At this moment, there are 5 top level comments of which yours is one, and the
other 4 comments are neutral.

------
mercer
> I heard from a Nonchalance employee that Jeff had said he thought we were
> "entitled," that he was angry because he'd given us a $2 million gift we
> didn't appreciate properly.

This is the heart of the matter, I think. While it's speculation, it appears
what went wrong is that Hull failed to delineate the 'business' from the rest
of it.

The way he feels would strike me as odd (at best) if I hadn't experienced
something similar myself. More than once.

On at least two occasions (the rest are vaguer) I started some business
venture where the impetus was largely philanthropic/idealistic. Both times the
end result was messy for everyone involved and largely unproductive. While the
specifics were different, I think the main reason why things went South was
that I mixed business with pleasure. I shat where I ate.

I'm not saying it's impossible or inadvisable to turn your dream into a
business, or do business that you enjoy too, or start a business with your
romantic partner for that matter. Rather, I think it's crucial to clearly
delineate, and write down on paper, and discuss with everyone involved, which
parts of the endeavor are business and which are not. And perhaps more
importantly to discuss whether it's possible to separate these things in the
first place.

------
justaguyonline
A fascinating story that manages to make up for an abomination of a website.

I found the comparisons between then the social networks of Latitude and
digital social networks the most interesting. The failure of Latitude seems to
be in (of course, perfect) hindsight due to the differences in cost between
digital and "human" social networks. To support Latitude, the costs had to be
raised far higher than it's user could support. Facebook of course just makes
you pay with your eyeballs and your privacy. Both of which are evidently less
dear to us than the cash in our wallets.

I can't help but take the human social network as an organization idea
farther. I mean it in the best possible way when I point out that every time I
go to church there is a point in time in which everyone is asked to give what
nominally should be a significant amount of their income to the church to keep
it operating. ( Not to mention the sermons we sometimes get could put NPR to
shame...) All these networks also need funding to survive, this is not a
problem that was unique to Latitude, but an organizational restraint that all
social networks that rely on the "sneakernet" primarily instead of the
internet face. And, it's one that they've solved.

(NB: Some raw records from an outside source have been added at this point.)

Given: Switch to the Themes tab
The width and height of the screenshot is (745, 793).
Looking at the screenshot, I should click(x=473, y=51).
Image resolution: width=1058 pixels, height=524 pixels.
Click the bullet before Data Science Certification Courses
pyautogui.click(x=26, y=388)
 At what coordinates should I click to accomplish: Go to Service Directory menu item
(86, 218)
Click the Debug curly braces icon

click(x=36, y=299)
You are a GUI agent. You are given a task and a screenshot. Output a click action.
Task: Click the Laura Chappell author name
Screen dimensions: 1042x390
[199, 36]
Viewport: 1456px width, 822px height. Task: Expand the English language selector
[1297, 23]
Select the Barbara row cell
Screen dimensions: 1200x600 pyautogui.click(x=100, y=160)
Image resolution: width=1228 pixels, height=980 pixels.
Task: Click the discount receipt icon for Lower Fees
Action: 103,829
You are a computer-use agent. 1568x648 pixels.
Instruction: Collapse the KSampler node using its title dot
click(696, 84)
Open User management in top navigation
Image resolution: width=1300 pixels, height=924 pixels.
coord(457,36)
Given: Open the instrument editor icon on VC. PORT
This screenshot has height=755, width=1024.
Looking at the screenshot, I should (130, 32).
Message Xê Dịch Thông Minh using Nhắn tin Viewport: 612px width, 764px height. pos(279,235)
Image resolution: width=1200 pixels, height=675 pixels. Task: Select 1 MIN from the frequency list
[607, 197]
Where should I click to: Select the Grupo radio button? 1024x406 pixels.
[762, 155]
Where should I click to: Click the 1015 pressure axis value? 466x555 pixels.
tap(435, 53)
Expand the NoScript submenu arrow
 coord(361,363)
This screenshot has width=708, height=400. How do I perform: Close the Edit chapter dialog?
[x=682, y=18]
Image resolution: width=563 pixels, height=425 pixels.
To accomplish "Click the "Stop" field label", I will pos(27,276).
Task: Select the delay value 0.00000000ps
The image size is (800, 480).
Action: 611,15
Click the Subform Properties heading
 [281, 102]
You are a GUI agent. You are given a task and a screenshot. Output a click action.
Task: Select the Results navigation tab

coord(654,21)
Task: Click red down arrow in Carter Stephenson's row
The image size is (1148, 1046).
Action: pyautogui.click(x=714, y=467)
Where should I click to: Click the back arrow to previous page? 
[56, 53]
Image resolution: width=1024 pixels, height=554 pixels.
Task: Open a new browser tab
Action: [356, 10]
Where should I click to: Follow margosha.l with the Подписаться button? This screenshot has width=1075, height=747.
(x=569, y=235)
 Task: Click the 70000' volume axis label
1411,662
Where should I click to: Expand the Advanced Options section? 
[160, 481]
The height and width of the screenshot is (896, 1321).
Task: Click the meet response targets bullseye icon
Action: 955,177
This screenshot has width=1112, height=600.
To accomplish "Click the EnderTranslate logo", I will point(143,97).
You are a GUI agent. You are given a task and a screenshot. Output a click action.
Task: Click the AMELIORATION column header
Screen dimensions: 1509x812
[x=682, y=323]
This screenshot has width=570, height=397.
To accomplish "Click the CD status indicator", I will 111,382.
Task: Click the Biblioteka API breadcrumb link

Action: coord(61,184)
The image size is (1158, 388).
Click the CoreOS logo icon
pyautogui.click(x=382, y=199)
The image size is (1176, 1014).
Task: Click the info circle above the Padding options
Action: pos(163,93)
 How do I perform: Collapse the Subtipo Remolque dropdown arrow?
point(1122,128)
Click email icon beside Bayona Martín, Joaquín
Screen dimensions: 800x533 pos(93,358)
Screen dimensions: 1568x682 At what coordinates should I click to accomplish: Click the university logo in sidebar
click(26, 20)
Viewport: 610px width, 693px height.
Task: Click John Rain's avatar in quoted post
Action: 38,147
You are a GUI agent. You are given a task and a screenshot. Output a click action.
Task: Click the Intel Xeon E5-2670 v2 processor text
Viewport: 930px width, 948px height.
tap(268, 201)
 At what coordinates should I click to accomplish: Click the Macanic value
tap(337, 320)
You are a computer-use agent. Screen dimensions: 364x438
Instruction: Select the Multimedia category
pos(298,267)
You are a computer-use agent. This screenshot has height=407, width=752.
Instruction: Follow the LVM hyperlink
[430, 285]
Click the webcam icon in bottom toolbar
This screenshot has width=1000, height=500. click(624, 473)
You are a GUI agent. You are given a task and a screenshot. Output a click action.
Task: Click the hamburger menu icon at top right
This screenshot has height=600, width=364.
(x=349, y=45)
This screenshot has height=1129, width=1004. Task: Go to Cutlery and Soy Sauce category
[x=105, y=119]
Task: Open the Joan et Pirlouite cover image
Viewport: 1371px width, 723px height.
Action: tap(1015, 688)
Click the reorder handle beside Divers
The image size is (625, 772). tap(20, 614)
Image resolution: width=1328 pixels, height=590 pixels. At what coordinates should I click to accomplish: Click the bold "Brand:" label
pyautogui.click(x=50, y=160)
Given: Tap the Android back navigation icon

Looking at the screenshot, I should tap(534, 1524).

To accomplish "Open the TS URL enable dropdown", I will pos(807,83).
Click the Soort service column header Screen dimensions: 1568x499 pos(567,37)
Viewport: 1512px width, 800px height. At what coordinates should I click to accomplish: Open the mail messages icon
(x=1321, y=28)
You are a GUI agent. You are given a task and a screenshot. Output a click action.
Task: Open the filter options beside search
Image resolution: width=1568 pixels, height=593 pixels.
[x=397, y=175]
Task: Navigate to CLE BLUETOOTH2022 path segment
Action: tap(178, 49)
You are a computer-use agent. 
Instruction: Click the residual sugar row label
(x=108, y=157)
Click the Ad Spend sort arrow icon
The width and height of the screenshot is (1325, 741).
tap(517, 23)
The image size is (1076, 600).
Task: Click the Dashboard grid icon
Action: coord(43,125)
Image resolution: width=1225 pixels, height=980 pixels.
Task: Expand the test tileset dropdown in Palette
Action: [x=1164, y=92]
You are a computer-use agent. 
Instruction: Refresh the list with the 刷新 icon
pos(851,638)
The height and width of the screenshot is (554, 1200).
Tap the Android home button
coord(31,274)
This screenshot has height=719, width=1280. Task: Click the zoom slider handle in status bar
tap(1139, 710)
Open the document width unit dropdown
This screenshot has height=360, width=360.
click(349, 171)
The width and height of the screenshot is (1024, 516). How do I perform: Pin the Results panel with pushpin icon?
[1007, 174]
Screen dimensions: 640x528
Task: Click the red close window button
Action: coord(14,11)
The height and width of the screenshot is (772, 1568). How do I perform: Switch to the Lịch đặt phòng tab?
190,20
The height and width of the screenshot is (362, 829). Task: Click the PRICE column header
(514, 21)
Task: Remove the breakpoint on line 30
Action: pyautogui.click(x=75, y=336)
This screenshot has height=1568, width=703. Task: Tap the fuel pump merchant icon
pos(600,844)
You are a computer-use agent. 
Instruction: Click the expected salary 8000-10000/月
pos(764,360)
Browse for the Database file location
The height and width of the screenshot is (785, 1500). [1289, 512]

The issue is trying to incorporate normal startup methods of monetization, or
attempting to gather users in a typical software startup way before you even
try to monetize. Facebook could do this because the cheapness and "distance"
of online behavior makes it simple, but as illustrated in the article,
physical space is _expensive_ and people are messy creatures who just soak up
time being dealt with (I wonder how much damage or wasted time "jukebox-
incidents" caused on a regular basis). Human social network startups -- if
such a class exists, would be better served in my mind by copying how other
well established networks such as churches spread, giving up control of that
spread and monetizing that growth instead.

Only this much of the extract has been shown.